Required work
Arrange every line of the records below into a Markdown table with two columns, Row and Record. Give each line its row number and omit blank lines.

Entries shown
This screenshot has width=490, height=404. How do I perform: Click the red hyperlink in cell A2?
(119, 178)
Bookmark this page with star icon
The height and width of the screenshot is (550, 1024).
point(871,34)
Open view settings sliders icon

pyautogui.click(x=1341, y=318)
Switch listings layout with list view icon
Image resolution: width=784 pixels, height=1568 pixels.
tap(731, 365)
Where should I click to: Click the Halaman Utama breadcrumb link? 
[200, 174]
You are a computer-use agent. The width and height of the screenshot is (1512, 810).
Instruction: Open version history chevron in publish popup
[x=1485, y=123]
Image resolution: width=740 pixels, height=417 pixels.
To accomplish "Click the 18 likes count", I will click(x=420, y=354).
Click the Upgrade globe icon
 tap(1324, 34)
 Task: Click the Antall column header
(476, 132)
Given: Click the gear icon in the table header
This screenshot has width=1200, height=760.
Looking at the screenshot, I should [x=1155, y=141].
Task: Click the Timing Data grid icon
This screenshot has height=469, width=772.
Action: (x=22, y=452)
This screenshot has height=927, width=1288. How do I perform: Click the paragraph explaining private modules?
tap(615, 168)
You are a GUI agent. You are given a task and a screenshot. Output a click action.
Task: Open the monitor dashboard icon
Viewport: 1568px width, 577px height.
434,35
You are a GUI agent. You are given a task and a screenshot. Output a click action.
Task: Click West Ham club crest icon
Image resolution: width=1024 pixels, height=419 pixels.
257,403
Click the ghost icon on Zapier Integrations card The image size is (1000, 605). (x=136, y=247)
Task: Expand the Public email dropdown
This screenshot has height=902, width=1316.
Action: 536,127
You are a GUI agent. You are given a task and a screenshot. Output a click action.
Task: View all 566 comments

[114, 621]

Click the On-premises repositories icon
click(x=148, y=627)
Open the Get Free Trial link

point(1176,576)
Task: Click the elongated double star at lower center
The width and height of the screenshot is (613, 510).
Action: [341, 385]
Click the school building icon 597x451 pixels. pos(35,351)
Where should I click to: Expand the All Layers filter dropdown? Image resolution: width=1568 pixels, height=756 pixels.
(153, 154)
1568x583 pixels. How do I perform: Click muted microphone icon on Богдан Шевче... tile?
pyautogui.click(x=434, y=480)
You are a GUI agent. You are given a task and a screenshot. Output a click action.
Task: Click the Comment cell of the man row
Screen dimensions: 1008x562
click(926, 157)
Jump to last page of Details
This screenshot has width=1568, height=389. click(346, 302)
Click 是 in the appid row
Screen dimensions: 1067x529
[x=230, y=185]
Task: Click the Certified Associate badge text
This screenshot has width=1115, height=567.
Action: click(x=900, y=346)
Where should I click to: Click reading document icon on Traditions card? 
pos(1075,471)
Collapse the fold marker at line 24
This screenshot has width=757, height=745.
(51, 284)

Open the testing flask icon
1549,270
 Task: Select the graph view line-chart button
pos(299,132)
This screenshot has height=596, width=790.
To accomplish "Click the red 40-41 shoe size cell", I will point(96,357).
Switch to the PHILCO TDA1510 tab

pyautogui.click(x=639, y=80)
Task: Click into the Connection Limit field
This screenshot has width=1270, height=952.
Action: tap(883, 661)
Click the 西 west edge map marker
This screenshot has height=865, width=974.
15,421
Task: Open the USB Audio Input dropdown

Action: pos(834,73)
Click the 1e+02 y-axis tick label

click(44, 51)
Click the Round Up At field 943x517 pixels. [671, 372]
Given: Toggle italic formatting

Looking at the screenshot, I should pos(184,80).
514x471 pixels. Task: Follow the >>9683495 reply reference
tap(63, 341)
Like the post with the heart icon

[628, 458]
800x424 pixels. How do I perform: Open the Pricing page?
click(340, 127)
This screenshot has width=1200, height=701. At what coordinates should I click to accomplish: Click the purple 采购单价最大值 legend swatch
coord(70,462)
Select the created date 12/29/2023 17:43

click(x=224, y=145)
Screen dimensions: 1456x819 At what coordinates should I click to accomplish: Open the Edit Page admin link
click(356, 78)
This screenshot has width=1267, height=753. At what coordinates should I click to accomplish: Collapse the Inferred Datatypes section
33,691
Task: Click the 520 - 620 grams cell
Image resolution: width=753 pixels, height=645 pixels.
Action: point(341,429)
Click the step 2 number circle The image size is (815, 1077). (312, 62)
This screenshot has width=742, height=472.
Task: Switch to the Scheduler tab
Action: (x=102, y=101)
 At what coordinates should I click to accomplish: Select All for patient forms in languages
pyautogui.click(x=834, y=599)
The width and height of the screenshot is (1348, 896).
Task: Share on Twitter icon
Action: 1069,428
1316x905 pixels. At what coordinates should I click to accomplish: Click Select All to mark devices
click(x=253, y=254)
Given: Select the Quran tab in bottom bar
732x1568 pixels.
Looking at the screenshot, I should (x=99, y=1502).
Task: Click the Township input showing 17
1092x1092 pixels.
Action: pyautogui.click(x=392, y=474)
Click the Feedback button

Result of this task
| Row | Record |
|---|---|
| 1 | This screenshot has width=490, height=404. How do I perform: Click the red hyperlink in cell A2? |
| 2 | (119, 178) |
| 3 | Bookmark this page with star icon |
| 4 | The height and width of the screenshot is (550, 1024). |
| 5 | point(871,34) |
| 6 | Open view settings sliders icon |
| 7 | pyautogui.click(x=1341, y=318) |
| 8 | Switch listings layout with list view icon |
| 9 | Image resolution: width=784 pixels, height=1568 pixels. |
| 10 | tap(731, 365) |
| 11 | Where should I click to: Click the Halaman Utama breadcrumb link?  |
| 12 | [200, 174] |
| 13 | You are a computer-use agent. The width and height of the screenshot is (1512, 810). |
| 14 | Instruction: Open version history chevron in publish popup |
| 15 | [x=1485, y=123] |
| 16 | Image resolution: width=740 pixels, height=417 pixels. |
| 17 | To accomplish "Click the 18 likes count", I will click(x=420, y=354). |
| 18 | Click the Upgrade globe icon |
| 19 |  tap(1324, 34) |
| 20 |  Task: Click the Antall column header |
| 21 | (476, 132) |
| 22 | Given: Click the gear icon in the table header |
| 23 | This screenshot has width=1200, height=760. |
| 24 | Looking at the screenshot, I should [x=1155, y=141]. |
| 25 | Task: Click the Timing Data grid icon |
| 26 | This screenshot has height=469, width=772. |
| 27 | Action: (x=22, y=452) |
| 28 | This screenshot has height=927, width=1288. How do I perform: Click the paragraph explaining private modules? |
| 29 | tap(615, 168) |
| 30 | You are a GUI agent. You are given a task and a screenshot. Output a click action. |
| 31 | Task: Open the monitor dashboard icon |
| 32 | Viewport: 1568px width, 577px height. |
| 33 | 434,35 |
| 34 | You are a GUI agent. You are given a task and a screenshot. Output a click action. |
| 35 | Task: Click West Ham club crest icon |
| 36 | Image resolution: width=1024 pixels, height=419 pixels. |
| 37 | 257,403 |
| 38 | Click the ghost icon on Zapier Integrations card The image size is (1000, 605). (x=136, y=247) |
| 39 | Task: Expand the Public email dropdown |
| 40 | This screenshot has height=902, width=1316. |
| 41 | Action: 536,127 |
| 42 | You are a GUI agent. You are given a task and a screenshot. Output a click action. |
| 43 | Task: View all 566 comments |
| 44 | [114, 621] |
| 45 | Click the On-premises repositories icon |
| 46 | click(x=148, y=627) |
| 47 | Open the Get Free Trial link |
| 48 | point(1176,576) |
| 49 | Task: Click the elongated double star at lower center |
| 50 | The width and height of the screenshot is (613, 510). |
| 51 | Action: [341, 385] |
| 52 | Click the school building icon 597x451 pixels. pos(35,351) |
| 53 | Where should I click to: Expand the All Layers filter dropdown? Image resolution: width=1568 pixels, height=756 pixels. |
| 54 | (153, 154) |
| 55 | 1568x583 pixels. How do I perform: Click muted microphone icon on Богдан Шевче... tile? |
| 56 | pyautogui.click(x=434, y=480) |
| 57 | You are a GUI agent. You are given a task and a screenshot. Output a click action. |
| 58 | Task: Click the Comment cell of the man row |
| 59 | Screen dimensions: 1008x562 |
| 60 | click(926, 157) |
| 61 | Jump to last page of Details |
| 62 | This screenshot has width=1568, height=389. click(346, 302) |
| 63 | Click 是 in the appid row |
| 64 | Screen dimensions: 1067x529 |
| 65 | [x=230, y=185] |
| 66 | Task: Click the Certified Associate badge text |
| 67 | This screenshot has width=1115, height=567. |
| 68 | Action: click(x=900, y=346) |
| 69 | Where should I click to: Click reading document icon on Traditions card?  |
| 70 | pos(1075,471) |
| 71 | Collapse the fold marker at line 24 |
| 72 | This screenshot has width=757, height=745. |
| 73 | (51, 284) |
| 74 | Open the testing flask icon |
| 75 | 1549,270 |
| 76 |  Task: Select the graph view line-chart button |
| 77 | pos(299,132) |
| 78 | This screenshot has height=596, width=790. |
| 79 | To accomplish "Click the red 40-41 shoe size cell", I will point(96,357). |
| 80 | Switch to the PHILCO TDA1510 tab |
| 81 | pyautogui.click(x=639, y=80) |
| 82 | Task: Click into the Connection Limit field |
| 83 | This screenshot has width=1270, height=952. |
| 84 | Action: tap(883, 661) |
| 85 | Click the 西 west edge map marker |
| 86 | This screenshot has height=865, width=974. |
| 87 | 15,421 |
| 88 | Task: Open the USB Audio Input dropdown |
| 89 | Action: pos(834,73) |
| 90 | Click the 1e+02 y-axis tick label |
| 91 | click(44, 51) |
| 92 | Click the Round Up At field 943x517 pixels. [671, 372] |
| 93 | Given: Toggle italic formatting |
| 94 | Looking at the screenshot, I should pos(184,80). |
| 95 | 514x471 pixels. Task: Follow the >>9683495 reply reference |
| 96 | tap(63, 341) |
| 97 | Like the post with the heart icon |
| 98 | [628, 458] |
| 99 | 800x424 pixels. How do I perform: Open the Pricing page? |
| 100 | click(340, 127) |
| 101 | This screenshot has width=1200, height=701. At what coordinates should I click to accomplish: Click the purple 采购单价最大值 legend swatch |
| 102 | coord(70,462) |
| 103 | Select the created date 12/29/2023 17:43 |
| 104 | click(x=224, y=145) |
| 105 | Screen dimensions: 1456x819 At what coordinates should I click to accomplish: Open the Edit Page admin link |
| 106 | click(356, 78) |
| 107 | This screenshot has width=1267, height=753. At what coordinates should I click to accomplish: Collapse the Inferred Datatypes section |
| 108 | 33,691 |
| 109 | Task: Click the 520 - 620 grams cell |
| 110 | Image resolution: width=753 pixels, height=645 pixels. |
| 111 | Action: point(341,429) |
| 112 | Click the step 2 number circle The image size is (815, 1077). (312, 62) |
| 113 | This screenshot has width=742, height=472. |
| 114 | Task: Switch to the Scheduler tab |
| 115 | Action: (x=102, y=101) |
| 116 |  At what coordinates should I click to accomplish: Select All for patient forms in languages |
| 117 | pyautogui.click(x=834, y=599) |
| 118 | The width and height of the screenshot is (1348, 896). |
| 119 | Task: Share on Twitter icon |
| 120 | Action: 1069,428 |
| 121 | 1316x905 pixels. At what coordinates should I click to accomplish: Click Select All to mark devices |
| 122 | click(x=253, y=254) |
| 123 | Given: Select the Quran tab in bottom bar |
| 124 | 732x1568 pixels. |
| 125 | Looking at the screenshot, I should (x=99, y=1502). |
| 126 | Task: Click the Township input showing 17 |
| 127 | 1092x1092 pixels. |
| 128 | Action: pyautogui.click(x=392, y=474) |
| 129 | Click the Feedback button |